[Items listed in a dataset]
◇ ◇ ◇ ◇ ◇
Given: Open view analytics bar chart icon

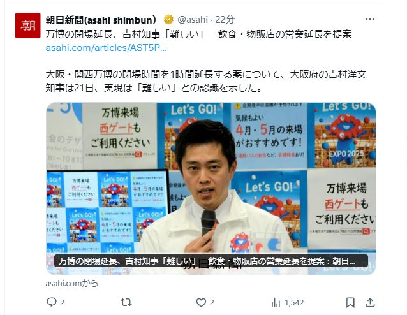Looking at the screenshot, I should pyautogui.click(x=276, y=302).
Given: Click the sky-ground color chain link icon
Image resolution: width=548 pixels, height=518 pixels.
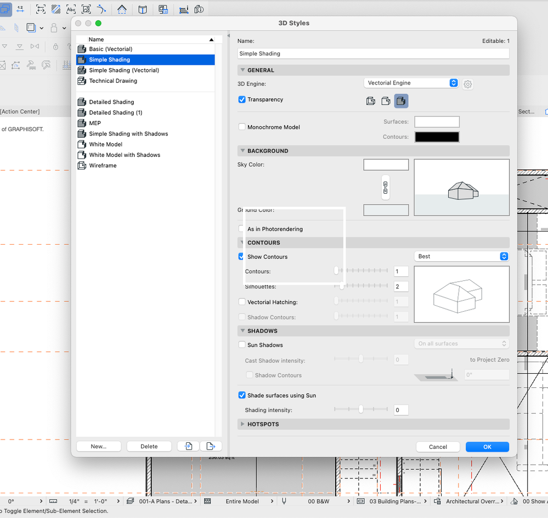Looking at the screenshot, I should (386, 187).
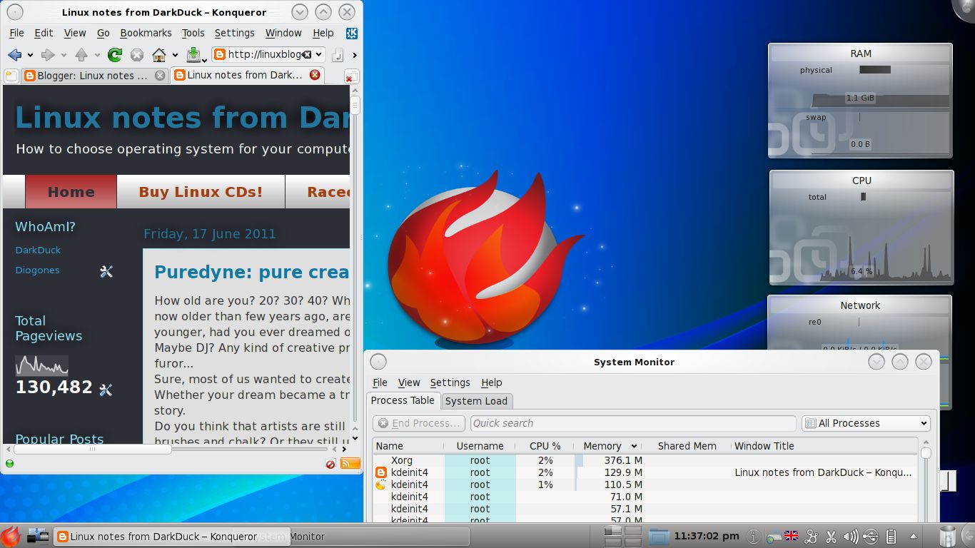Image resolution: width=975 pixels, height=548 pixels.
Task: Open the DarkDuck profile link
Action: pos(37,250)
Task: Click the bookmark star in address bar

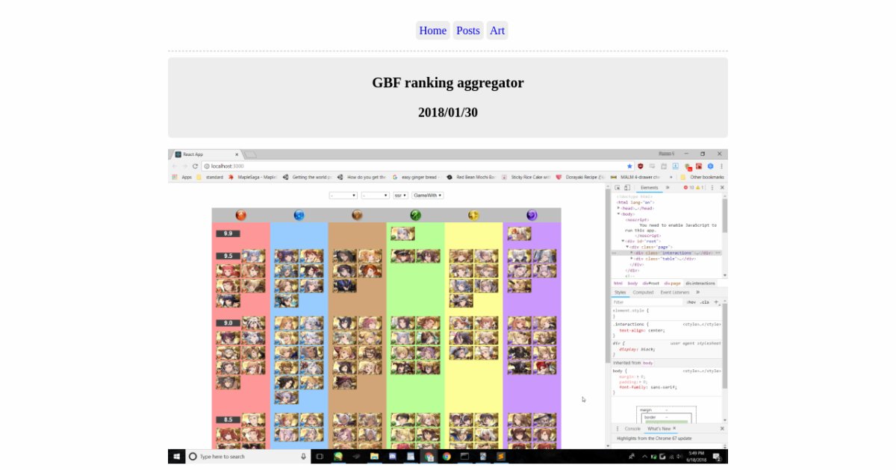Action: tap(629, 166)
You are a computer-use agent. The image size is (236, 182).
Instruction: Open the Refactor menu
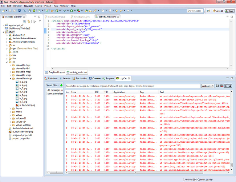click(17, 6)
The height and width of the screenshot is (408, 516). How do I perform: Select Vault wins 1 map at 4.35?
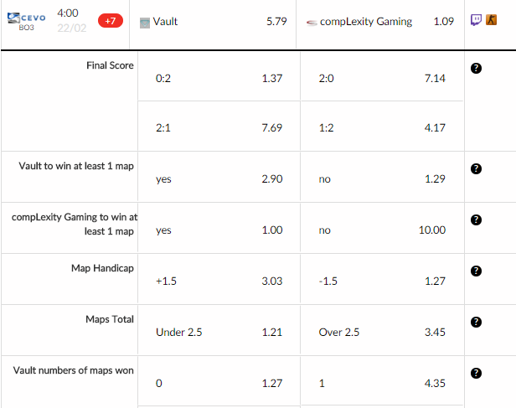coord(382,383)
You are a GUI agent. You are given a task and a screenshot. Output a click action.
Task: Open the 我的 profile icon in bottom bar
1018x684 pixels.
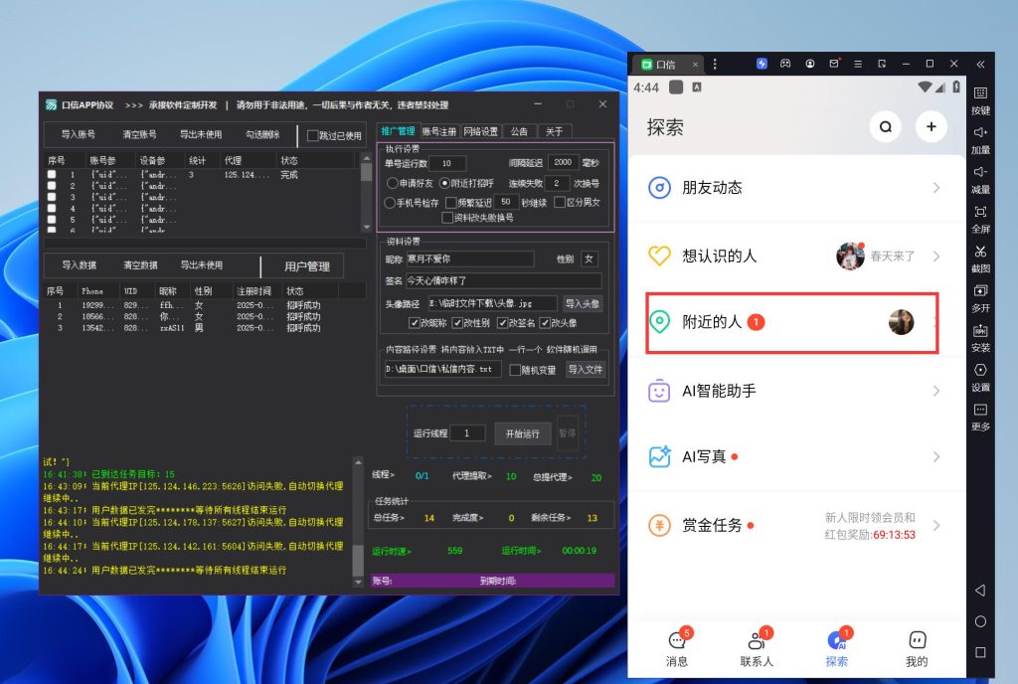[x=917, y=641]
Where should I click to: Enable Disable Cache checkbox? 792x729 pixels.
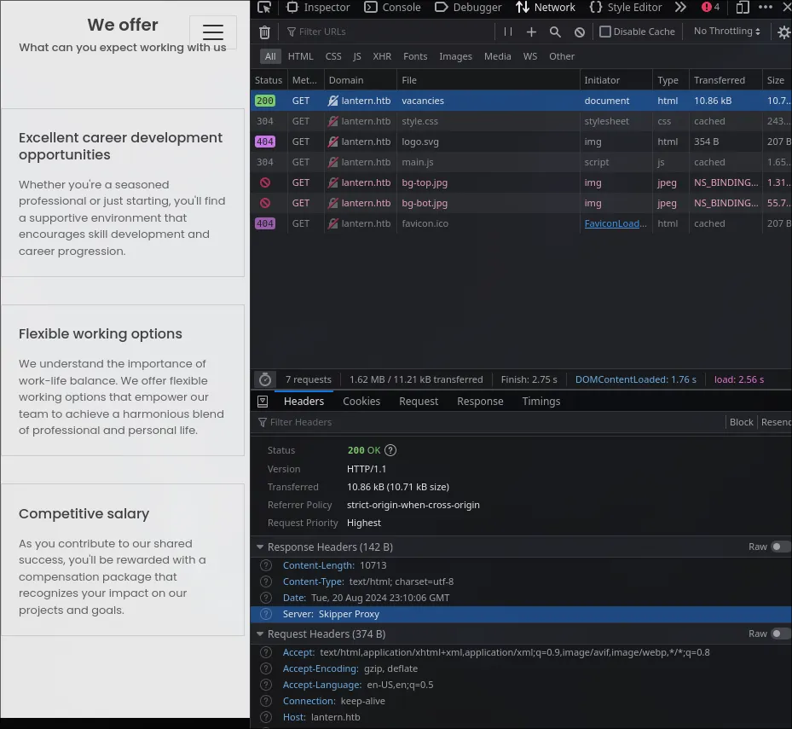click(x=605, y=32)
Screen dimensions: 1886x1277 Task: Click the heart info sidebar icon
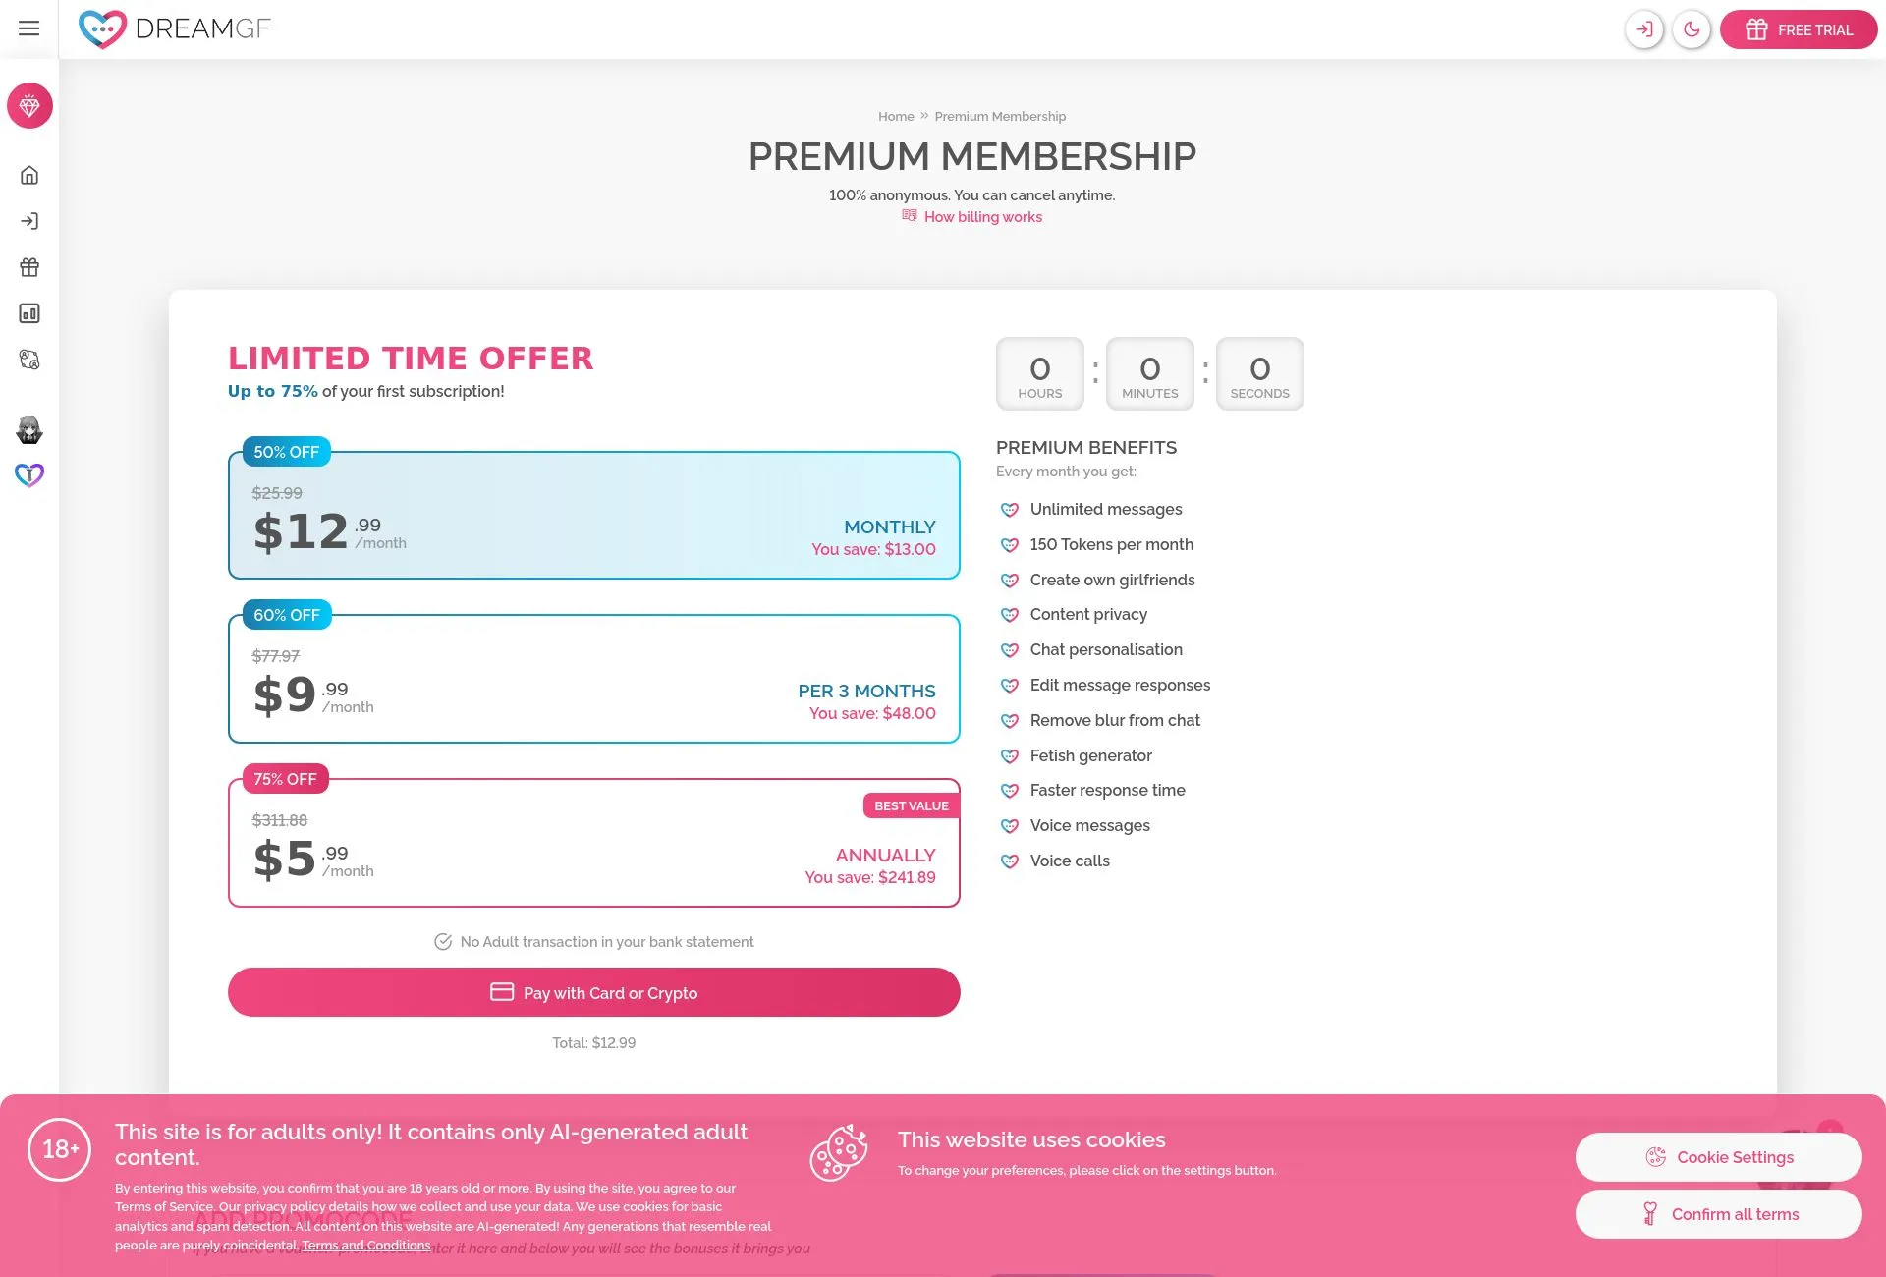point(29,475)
◇ ◇ ◇ ◇ ◇
Every entry is to be reproduced word for word, and no image is carried over.

**SOLUTION TO THIS EXERCISE**:
Given: Open view analytics bar chart icon

Looking at the screenshot, I should pyautogui.click(x=276, y=302).
Given: Click the sky-ground color chain link icon
Image resolution: width=548 pixels, height=518 pixels.
Looking at the screenshot, I should (386, 187).
Image resolution: width=975 pixels, height=548 pixels.
Task: Open the DarkDuck profile link
Action: pos(37,250)
Task: Click the bookmark star in address bar

Action: tap(629, 166)
You are a computer-use agent. The image size is (236, 182).
Instruction: Open the Refactor menu
click(17, 6)
The height and width of the screenshot is (408, 516). How do I perform: Select Vault wins 1 map at 4.35?
coord(382,383)
You are a GUI agent. You are given a task and a screenshot. Output a click action.
Task: Open the 我的 profile icon in bottom bar
1018x684 pixels.
[x=917, y=641]
Where should I click to: Enable Disable Cache checkbox? 792x729 pixels.
click(x=605, y=32)
Screen dimensions: 1886x1277 Task: Click the heart info sidebar icon
point(29,475)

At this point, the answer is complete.